**Text segment**
== Segment start ==
The family of a victim from last year's deadly mass shooting at Florida State University has accused OpenAI, the developer of ChatGPT, of enabling the suspect before the attack.

Phoenix Ikner, 21, pleaded not guilty to murder and attempted murder charges in the 2025 shooting, which heads to trial later this year. Florida's attorney general has opened a criminal investigation into OpenAI related to the incident.

The shooting on FSU's main campus in Tallahassee killed Tiru Chabba and Robert Morales. Five others suffered serious injuries. Chabba's family filed the lawsuit against OpenAI and Ikner in federal court on Sunday.

The suit claims ChatGPT assisted Ikner in planning the shooting for months. It suggested weapons, campus locations and times when the most people would be at risk.

"Ikner had multiple lengthy conversations with ChatGPT about his interests in Hitler, Nazis, fascism, national socialism, Christian nationalism and worse. They talked about multiple mass shootings and they planned this shooting together," attorney Bakari Sellers, who represents Chabba's widow Vandana Joshi, said in a statement. "Not once did anyone flag that as concerning. No one called the police or a psychiatrist or even Ikner's family because, to do so, would violate OpenAI's business model."
== Segment end ==
**Record excerpts**
== Segment start ==
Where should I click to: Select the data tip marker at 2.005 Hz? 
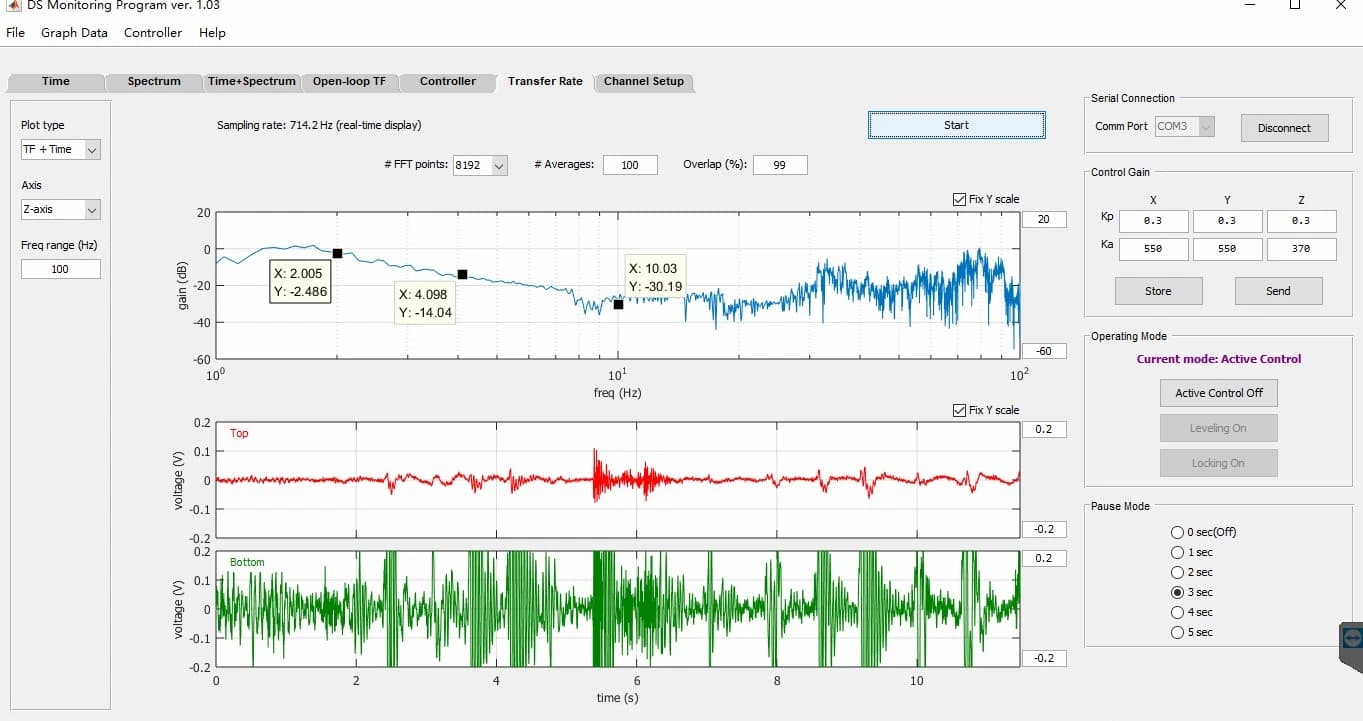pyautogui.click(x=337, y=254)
== Segment end ==
== Segment start ==
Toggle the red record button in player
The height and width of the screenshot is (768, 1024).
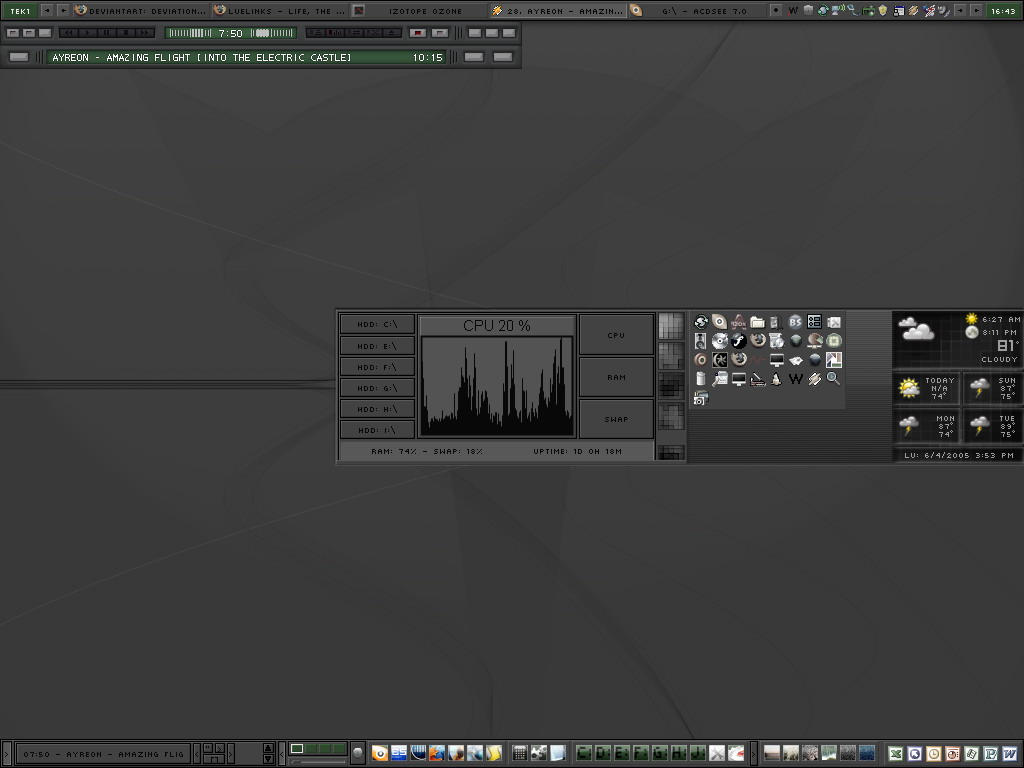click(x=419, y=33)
== Segment end ==
== Segment start ==
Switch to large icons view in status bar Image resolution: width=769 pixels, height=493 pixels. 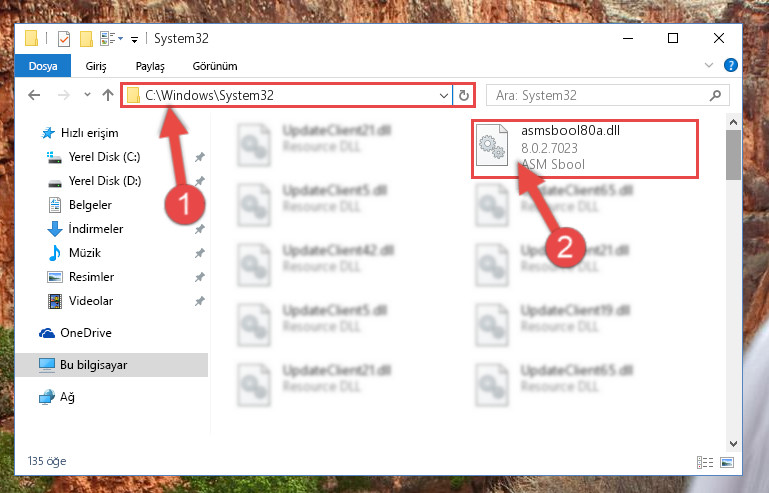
== Segment end ==
**Required action**
Could you restate the shooting report from the sentence that has "Phoenix Ikner, 21, pleaded" and stop after "court on Sunday.", substituting "Florida's capital" for "Tallahassee"? The data plays no part in what comes next.

**Output for this task**
Phoenix Ikner, 21, pleaded not guilty to murder and attempted murder charges in the 2025 shooting, which heads to trial later this year. Florida's attorney general has opened a criminal investigation into OpenAI related to the incident.

The shooting on FSU's main campus in Florida's capital killed Tiru Chabba and Robert Morales. Five others suffered serious injuries. Chabba's family filed the lawsuit against OpenAI and Ikner in federal court on Sunday.